Referring now to FIG. 5, the completed magnetic roll 380 is shown assembled within a sleeve or tube 314 to form the developer roll 316. The tube 314 may be made of any suitable, durable, non-peril magnetic material, for example, aluminum or plastic.
The tube 314 has an inner diameter "Di " which is slightly larger than the diameter "Ds " of the magnetic roller. The tube 314 and the magnetic roller serve to form the developer roll 316 which is typically an assembly. The magnetic roll 316 may operate by either a stationary tube 114 having a rotating magnetic roll located therein, or by having a rotating tube 314 rotating about a fixed magnetic roll. Preferably, however, the magnetic roll is fixed. The tube 314 is rotatably secured to the developer housing 36 and is driven by a power source (not shown) in an appropriate direction to advance toner to the photoreceptor. The magnetic roll thus advances the developer material around the periphery of the tube 314 toward the photoreceptive surface of the drum.

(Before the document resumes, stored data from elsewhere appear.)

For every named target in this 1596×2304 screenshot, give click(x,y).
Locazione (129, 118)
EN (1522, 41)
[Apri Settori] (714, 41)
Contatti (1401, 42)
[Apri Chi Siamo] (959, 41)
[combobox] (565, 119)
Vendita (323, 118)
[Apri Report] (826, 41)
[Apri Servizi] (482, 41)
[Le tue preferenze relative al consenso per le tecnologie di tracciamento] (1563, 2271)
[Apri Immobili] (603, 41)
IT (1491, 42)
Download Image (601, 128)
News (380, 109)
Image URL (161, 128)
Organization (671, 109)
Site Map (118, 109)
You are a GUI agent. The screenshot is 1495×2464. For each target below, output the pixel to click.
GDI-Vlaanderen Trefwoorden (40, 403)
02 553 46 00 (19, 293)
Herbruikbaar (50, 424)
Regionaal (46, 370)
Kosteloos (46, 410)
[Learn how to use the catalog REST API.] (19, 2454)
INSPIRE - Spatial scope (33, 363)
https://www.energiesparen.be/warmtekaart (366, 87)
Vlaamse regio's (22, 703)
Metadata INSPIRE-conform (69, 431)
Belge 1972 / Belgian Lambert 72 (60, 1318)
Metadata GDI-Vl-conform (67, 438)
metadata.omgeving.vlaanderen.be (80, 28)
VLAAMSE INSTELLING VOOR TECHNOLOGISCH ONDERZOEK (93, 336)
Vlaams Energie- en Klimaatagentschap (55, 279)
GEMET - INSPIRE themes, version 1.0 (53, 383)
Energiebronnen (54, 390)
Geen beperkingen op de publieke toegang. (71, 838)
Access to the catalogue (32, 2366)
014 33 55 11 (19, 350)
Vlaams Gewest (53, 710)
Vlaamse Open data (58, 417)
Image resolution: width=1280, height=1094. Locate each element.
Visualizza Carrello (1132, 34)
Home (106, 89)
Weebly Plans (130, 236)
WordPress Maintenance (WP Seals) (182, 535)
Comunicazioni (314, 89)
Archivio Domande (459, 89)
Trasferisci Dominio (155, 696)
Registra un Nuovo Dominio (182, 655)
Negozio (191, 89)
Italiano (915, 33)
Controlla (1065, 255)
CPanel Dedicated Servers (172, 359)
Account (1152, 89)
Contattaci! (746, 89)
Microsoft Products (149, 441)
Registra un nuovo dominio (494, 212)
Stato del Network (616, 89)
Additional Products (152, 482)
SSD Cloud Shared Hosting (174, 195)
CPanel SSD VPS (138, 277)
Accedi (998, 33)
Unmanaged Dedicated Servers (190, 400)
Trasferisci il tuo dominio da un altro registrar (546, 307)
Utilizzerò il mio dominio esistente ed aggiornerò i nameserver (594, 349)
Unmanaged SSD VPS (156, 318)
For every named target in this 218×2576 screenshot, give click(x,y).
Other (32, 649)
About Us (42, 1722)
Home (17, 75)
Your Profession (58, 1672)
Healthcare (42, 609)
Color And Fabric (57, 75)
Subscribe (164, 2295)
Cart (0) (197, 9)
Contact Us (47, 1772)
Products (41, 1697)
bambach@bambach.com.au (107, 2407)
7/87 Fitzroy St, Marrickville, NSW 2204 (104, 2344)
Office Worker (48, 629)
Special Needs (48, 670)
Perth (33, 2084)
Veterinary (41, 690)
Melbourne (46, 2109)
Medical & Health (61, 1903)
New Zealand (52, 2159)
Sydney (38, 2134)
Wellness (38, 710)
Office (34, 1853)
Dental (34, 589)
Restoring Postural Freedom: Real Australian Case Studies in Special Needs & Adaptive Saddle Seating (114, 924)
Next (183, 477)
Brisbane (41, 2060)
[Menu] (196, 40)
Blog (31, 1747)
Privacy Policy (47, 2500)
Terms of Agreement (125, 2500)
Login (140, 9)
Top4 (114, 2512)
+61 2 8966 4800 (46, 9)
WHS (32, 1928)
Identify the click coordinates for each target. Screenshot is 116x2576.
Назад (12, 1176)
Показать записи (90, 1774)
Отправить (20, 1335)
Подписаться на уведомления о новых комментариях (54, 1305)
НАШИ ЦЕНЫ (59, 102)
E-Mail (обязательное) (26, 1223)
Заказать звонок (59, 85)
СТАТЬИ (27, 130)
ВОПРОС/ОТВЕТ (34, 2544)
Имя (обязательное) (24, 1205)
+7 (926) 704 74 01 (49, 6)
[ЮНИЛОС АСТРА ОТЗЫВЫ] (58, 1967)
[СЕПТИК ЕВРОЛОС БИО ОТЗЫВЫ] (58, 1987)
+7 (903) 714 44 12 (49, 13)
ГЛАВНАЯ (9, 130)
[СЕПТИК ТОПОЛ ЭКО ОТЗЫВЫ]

Applicants have found that a roll made by the process of the present invention will produce a magnet roller with a higher flux density than roll produced in a single mold process because it is believed that when employing the present invention the inner layers and outer layer have reached magnetic saturation for any given magnetic powder concentration.
While the invention has been described with reference to the structure disclosed, it is not confined to the specific details set forth, but is intended to cover such modifications or changes as may come within the scope of the following claims.